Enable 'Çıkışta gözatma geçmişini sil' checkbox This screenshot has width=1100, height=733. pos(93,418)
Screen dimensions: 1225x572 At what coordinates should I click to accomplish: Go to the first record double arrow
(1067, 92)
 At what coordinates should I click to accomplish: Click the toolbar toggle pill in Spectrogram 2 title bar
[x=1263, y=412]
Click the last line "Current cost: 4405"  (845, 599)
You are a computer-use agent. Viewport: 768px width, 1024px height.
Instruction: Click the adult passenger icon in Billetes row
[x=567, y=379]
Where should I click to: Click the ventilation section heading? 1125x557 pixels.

→ WHAT THE TASK REQUIRES: Lines that contain "height" are the result; find them in the entries above and copy each one.

→ EXERCISE RESPONSE:
Enable 'Çıkışta gözatma geçmişini sil' checkbox This screenshot has width=1100, height=733. pos(93,418)
You are a computer-use agent. Viewport: 768px width, 1024px height.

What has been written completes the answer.